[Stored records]
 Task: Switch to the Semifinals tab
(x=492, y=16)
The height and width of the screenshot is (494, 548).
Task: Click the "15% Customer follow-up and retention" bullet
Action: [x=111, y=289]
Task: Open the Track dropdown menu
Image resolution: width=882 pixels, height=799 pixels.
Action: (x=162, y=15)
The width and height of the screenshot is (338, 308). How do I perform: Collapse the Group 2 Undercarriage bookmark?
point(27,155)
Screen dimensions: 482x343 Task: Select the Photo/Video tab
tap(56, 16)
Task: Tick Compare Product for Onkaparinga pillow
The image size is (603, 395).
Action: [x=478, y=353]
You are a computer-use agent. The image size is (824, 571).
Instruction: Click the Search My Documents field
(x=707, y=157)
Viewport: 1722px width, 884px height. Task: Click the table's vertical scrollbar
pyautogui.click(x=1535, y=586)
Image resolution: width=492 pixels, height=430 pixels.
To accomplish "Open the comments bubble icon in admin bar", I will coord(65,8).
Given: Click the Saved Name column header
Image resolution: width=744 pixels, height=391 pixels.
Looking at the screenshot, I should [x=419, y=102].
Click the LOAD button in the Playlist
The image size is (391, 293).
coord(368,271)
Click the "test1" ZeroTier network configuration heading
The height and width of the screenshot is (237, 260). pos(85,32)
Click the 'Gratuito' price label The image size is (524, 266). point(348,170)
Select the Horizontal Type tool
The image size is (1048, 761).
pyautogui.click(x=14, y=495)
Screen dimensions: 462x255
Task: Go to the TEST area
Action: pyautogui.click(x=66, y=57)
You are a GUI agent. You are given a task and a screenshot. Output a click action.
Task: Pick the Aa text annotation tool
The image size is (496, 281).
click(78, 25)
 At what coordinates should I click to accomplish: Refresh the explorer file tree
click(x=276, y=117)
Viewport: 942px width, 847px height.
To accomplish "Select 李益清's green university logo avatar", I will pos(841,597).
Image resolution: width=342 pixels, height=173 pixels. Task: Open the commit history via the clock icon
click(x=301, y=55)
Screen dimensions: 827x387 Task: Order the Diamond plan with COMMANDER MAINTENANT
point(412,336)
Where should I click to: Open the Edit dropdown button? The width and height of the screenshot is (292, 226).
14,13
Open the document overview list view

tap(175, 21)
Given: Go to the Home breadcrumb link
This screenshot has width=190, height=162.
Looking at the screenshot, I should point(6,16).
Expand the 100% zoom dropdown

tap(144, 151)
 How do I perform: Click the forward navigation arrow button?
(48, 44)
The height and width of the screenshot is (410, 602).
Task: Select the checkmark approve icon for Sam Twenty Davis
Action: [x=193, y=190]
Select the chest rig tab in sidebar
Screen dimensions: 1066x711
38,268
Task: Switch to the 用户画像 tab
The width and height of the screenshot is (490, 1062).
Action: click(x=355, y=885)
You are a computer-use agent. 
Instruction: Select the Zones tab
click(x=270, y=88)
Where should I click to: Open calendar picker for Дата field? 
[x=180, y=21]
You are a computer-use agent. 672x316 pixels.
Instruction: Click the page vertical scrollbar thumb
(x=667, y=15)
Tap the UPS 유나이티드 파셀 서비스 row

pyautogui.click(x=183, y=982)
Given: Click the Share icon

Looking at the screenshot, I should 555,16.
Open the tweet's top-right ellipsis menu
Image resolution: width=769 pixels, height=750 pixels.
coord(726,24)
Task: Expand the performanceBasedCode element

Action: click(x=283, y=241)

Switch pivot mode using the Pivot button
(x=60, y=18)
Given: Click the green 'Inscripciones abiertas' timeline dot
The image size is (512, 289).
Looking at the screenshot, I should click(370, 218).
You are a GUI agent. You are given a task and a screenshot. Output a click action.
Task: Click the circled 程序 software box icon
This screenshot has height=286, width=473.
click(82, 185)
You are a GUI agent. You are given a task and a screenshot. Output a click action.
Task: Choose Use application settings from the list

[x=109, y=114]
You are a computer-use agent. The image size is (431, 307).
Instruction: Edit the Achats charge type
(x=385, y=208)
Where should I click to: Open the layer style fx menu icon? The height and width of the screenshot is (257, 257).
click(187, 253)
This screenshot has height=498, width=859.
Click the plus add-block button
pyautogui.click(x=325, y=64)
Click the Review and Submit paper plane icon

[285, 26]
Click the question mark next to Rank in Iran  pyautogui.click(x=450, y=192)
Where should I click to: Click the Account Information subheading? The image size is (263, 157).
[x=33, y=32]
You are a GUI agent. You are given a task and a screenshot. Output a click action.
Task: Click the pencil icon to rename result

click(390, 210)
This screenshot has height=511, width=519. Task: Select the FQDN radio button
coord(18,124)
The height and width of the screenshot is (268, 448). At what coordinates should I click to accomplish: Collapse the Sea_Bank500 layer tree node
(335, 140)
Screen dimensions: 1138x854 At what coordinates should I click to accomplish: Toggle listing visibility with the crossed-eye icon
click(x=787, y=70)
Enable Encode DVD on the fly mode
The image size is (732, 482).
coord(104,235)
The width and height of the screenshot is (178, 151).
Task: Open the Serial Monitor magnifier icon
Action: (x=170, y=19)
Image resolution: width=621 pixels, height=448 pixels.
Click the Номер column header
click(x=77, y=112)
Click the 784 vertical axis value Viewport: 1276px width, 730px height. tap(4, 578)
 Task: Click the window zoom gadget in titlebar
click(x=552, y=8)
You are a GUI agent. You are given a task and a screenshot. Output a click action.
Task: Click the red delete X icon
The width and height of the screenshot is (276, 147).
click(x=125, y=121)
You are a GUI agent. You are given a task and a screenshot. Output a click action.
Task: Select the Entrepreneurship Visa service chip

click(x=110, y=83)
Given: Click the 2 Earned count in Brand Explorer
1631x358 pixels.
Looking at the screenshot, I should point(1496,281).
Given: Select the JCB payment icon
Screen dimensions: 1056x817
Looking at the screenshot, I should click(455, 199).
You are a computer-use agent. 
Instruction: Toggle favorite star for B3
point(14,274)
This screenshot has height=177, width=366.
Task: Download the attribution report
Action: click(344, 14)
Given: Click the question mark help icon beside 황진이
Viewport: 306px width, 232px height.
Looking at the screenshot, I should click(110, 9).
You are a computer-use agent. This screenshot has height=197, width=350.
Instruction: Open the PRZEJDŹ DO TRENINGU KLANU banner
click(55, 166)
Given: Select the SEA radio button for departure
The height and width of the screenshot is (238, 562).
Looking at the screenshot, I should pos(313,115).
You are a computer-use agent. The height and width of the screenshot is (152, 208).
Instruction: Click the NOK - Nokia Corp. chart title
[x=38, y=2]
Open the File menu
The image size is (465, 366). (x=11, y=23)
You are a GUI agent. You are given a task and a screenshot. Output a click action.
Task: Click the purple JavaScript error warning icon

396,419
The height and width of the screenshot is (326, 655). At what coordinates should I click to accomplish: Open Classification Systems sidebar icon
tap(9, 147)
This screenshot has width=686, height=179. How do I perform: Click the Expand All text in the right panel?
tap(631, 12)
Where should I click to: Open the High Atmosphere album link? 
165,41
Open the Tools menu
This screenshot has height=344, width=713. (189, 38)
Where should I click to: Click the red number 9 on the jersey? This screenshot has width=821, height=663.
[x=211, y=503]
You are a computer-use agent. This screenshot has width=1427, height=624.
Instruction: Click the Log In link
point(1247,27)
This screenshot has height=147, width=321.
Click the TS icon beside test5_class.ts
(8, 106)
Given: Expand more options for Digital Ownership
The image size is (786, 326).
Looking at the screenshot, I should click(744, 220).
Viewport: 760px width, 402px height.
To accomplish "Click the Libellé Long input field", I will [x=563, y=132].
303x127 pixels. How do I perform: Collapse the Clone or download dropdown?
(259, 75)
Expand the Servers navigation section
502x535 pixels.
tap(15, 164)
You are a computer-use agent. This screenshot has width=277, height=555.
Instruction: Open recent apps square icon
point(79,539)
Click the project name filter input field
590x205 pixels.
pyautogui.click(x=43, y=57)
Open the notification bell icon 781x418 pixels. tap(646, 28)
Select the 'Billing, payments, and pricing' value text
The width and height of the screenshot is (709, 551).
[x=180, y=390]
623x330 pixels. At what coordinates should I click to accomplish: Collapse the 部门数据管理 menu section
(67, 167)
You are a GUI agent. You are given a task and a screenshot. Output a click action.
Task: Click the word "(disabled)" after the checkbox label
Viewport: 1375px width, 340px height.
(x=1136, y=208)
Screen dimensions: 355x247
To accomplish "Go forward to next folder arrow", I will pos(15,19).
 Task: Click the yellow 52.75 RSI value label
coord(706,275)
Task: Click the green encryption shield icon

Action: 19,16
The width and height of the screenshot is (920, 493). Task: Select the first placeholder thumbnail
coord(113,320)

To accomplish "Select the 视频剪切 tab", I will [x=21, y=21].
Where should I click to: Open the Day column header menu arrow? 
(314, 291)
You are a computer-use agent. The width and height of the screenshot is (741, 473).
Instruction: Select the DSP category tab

_Exercise directions:_
The first line of the records begins the span, and the line containing "Task: Open the Track dropdown menu" ends it. Reproduce that span exactly, both ends included.

_Expected answer:_
 Task: Switch to the Semifinals tab
(x=492, y=16)
The height and width of the screenshot is (494, 548).
Task: Click the "15% Customer follow-up and retention" bullet
Action: [x=111, y=289]
Task: Open the Track dropdown menu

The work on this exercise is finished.